The architect worked with artisans to create bespoke decor, including wood-backed bar stools and dining chairs with blue leather upholstery. The countertop is made of maple, while the hanging lamps are metal.
"The lights were found in an industrial lot," said Kim Pariseau, who founded Appareil Architecture. "We bought them, repainted them and changed the light inside."
Throughout the space, the colour palette consists of black, grey and soft white.
In order to foster a lively atmosphere, the architect placed an open kitchen at the centre of the room, where food is prepared on a custom-built fire pit.

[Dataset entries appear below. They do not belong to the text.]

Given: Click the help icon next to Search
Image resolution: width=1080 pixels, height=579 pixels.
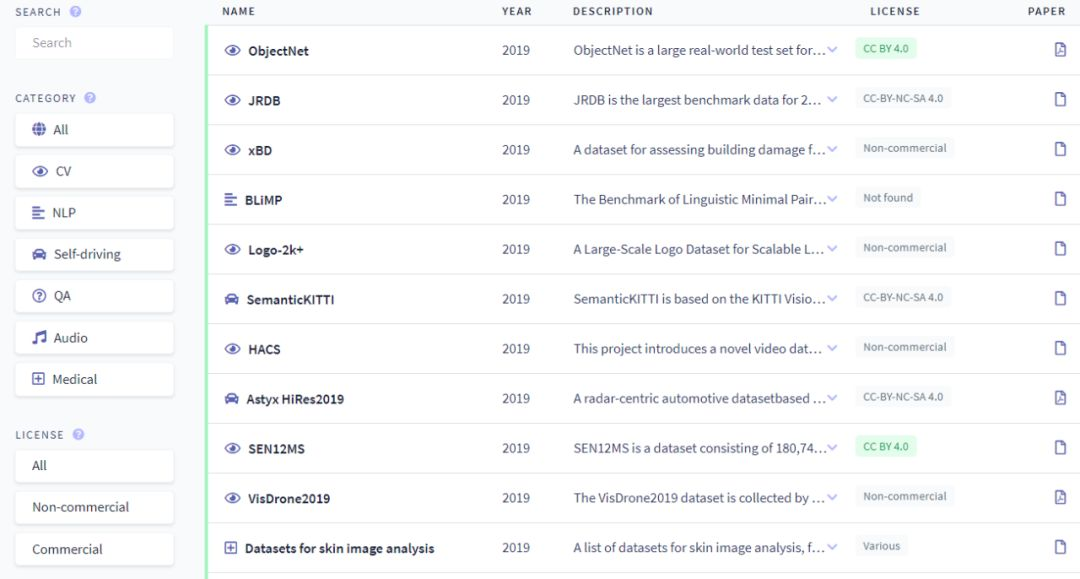Looking at the screenshot, I should click(76, 12).
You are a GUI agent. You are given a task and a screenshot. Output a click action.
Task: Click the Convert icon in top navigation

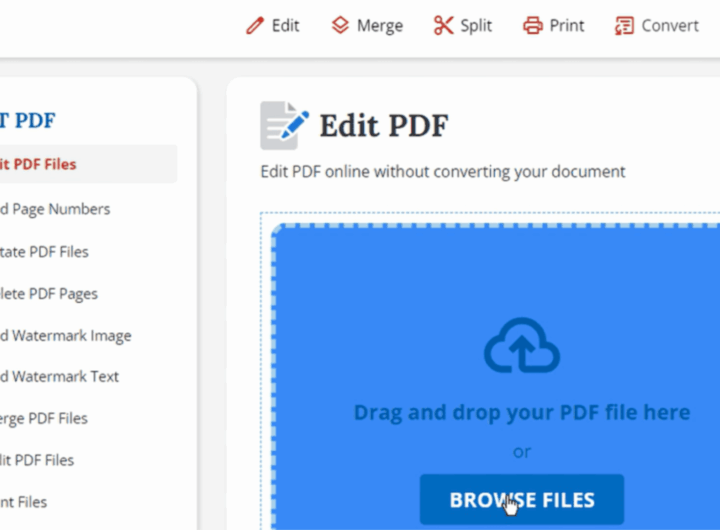625,26
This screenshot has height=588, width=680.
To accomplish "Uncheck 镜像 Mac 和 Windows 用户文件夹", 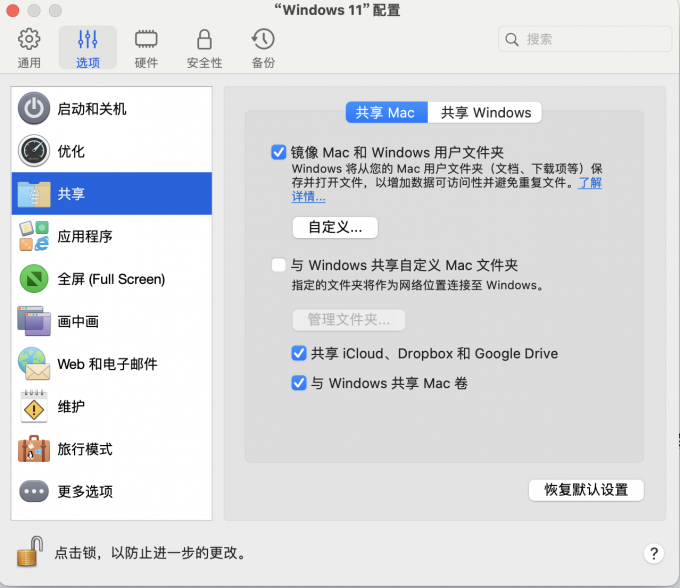I will coord(279,152).

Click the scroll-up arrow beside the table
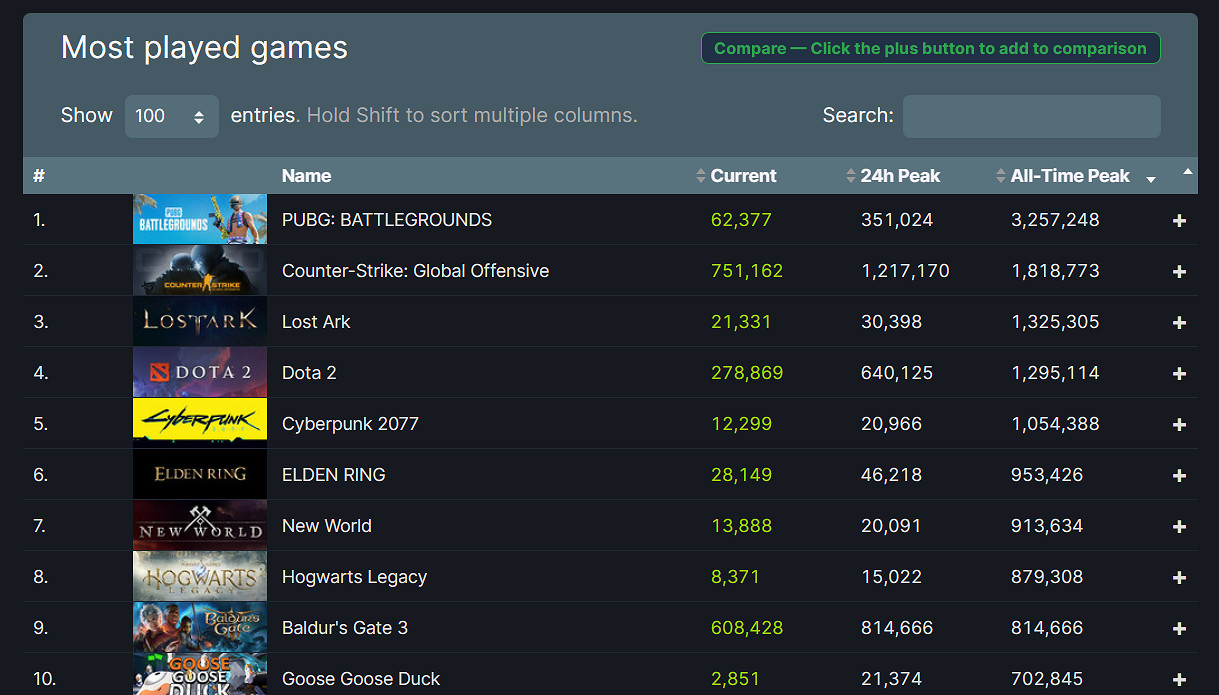click(1188, 172)
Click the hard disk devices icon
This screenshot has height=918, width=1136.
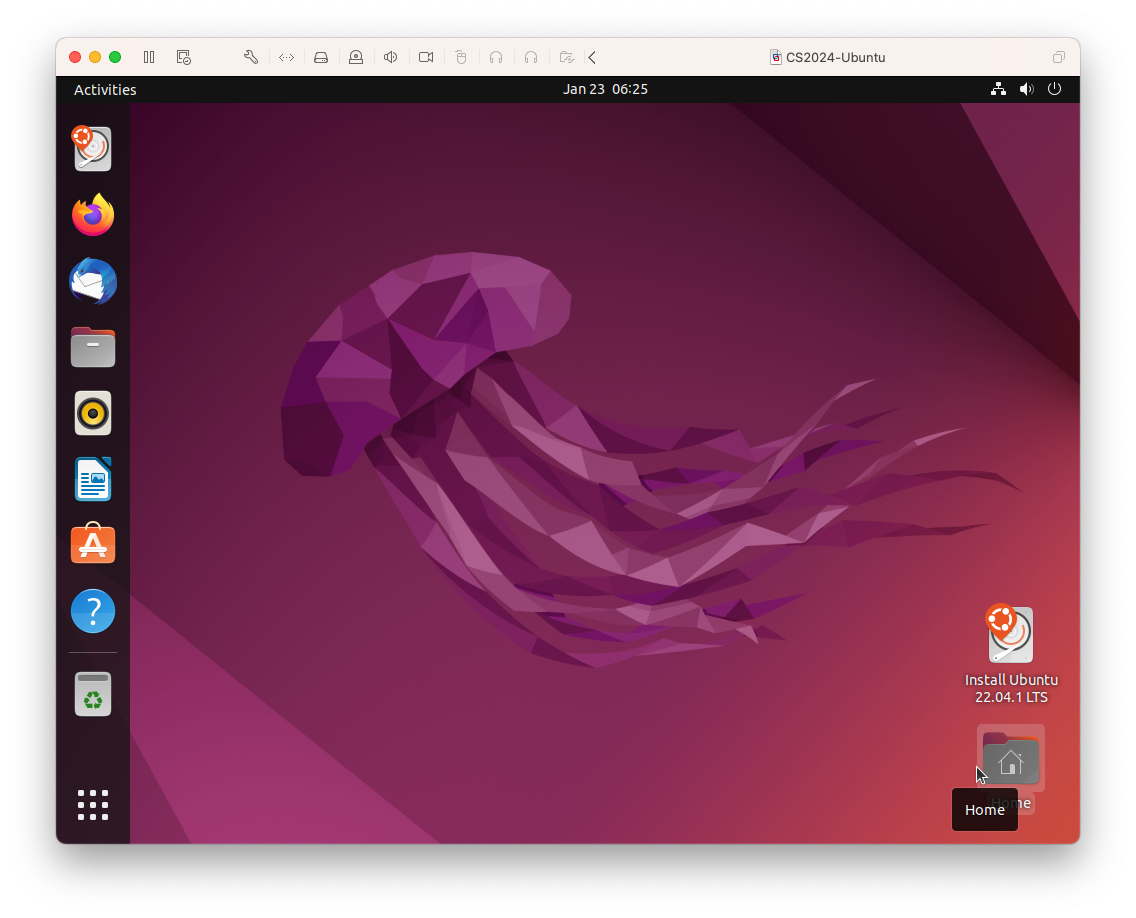[x=321, y=57]
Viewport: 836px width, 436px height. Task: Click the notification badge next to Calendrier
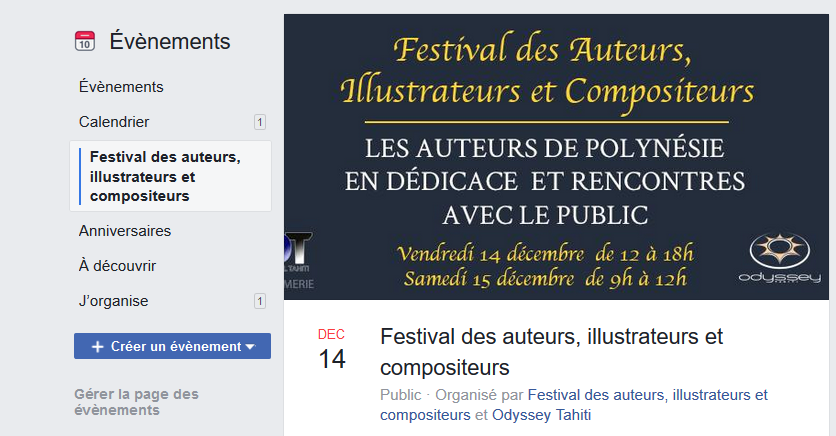point(260,122)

Guests can have a cocktail around a large bar that encircles the chef's workspace.
"We wanted to recreate the festive atmosphere that is found around a bonfire," said Pariseau.
On the perimeter of the restaurants, the studio created a more intimate experience by placing tables along large windows, away from the centre of activity.
On one side of the eatery, a shelving unit is filled with bottles of wine and small firewood logs.
"We aimed to have a stylish but unpretentious space where people would want to linger, feel at home and enjoy the chef's universe," explained Pariseau.
Other new eateries around the globe include a restaurant and cocktail bar by Space Copenhagen that pairs deep blue velvet seating with mirrored accessories, and a London restaurant by Tom Dixon that features a pink concrete bar, green leather booths and a cabinet of curiosities.
Photography is by Alison Slattery.
Client: Hoogan & Beaufort (Marc-André Jetté and William Saulnier)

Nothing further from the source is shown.